In the world of property debt, all eyes are on the Federal Deposit Insurance Corporation and its marketing of failed Signature Bank’s $33 billion commercial real estate loan book. This week, a suitor emerged.
Bruce Richards’ Marathon Asset Management plans to bid on the loan portfolio, the chief executive officer revealed to Bloomberg. The leader of the global firm, which has $20 billion in assets under management, didn’t reveal a ballpark figure for his bid, though he did note that the market’s “real dislocation hasn’t quite happened yet.”
Marathon dabbles in real estate in both the United States and Europe, investing in multifamily, office, industrial, hospitality and retail properties. In the U.S., Marathon originates senior loans, mezzanine loans and preferred equity for commercial real estate.
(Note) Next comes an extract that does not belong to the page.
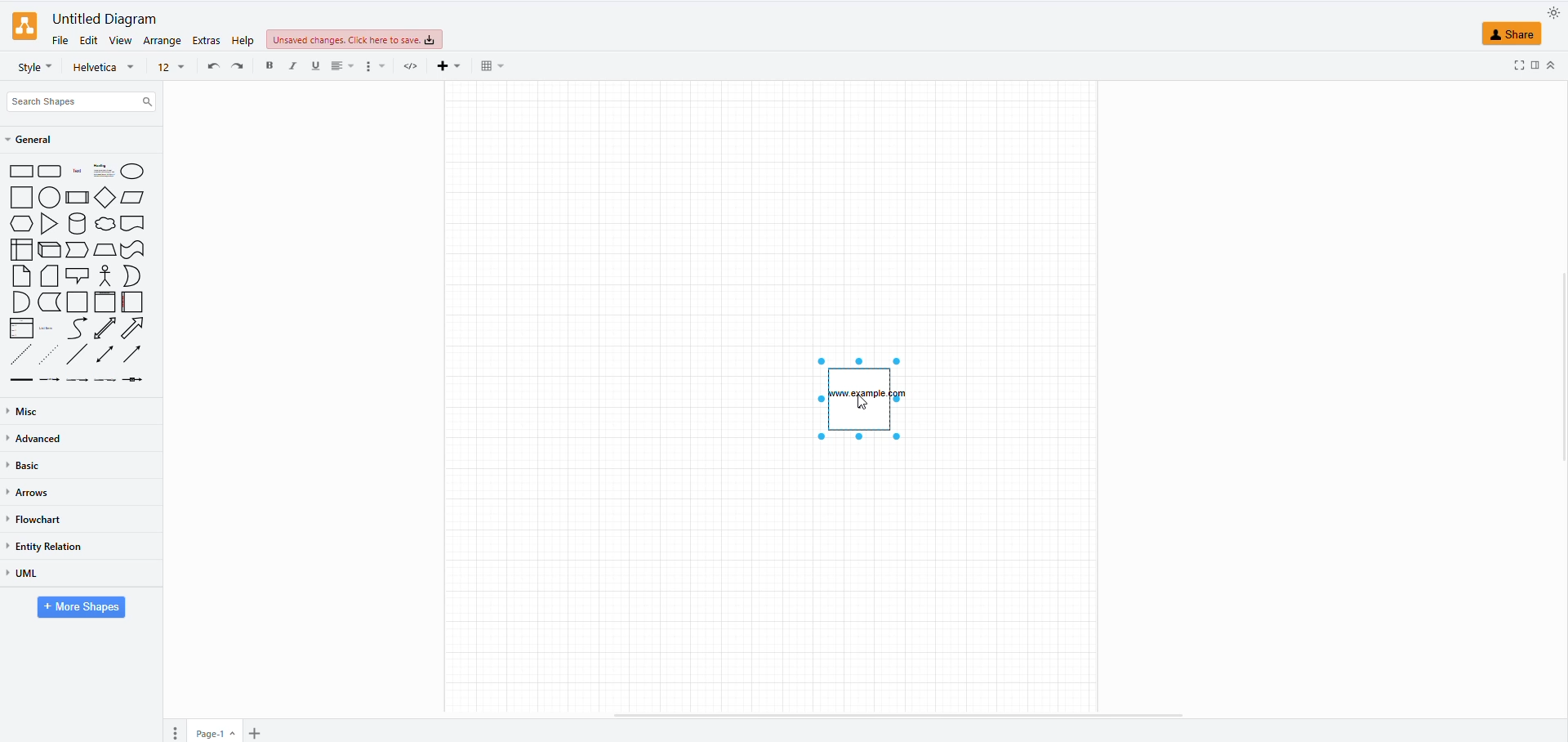  I want to click on advanced, so click(41, 440).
Richards is on the short side of the CMBX market, betting that office owners are going to default on their loans.
As for the Signature portfolio, the FDIC began marketing it at the beginning of the month, kicking things off with the revelation that it would split the portfolio into two main buckets: rent-stabilized and not. The FDIC is planning to keep a majority stake in the loans backed by rent-stabilized properties.
The $15 billion rent-stabilized loan book has been dubbed potentially “toxic” because New York Community Bank declined to buy it when it acquired other Signature assets.
The rent-stabilized loans will be split into one or more joint ventures controlled by the FDIC, while the forthcoming minority owners will act as managing partners, in charge of servicing and eventually selling the loans.
The FDIC cited its “statutory obligation…to maximize the preservation of the availability and affordability” of homes for low- and moderate-income families. Private interests might otherwise foreclose on the rent-stabilized buildings.
The FDIC didn’t offer details on how it would market the remainder of Signature’s commercial real estate loans, largely backed by market-rate rentals. Newmark is leading the marketing process for the debt, which could set the tone for other commercial real estate debt deals in a challenged market.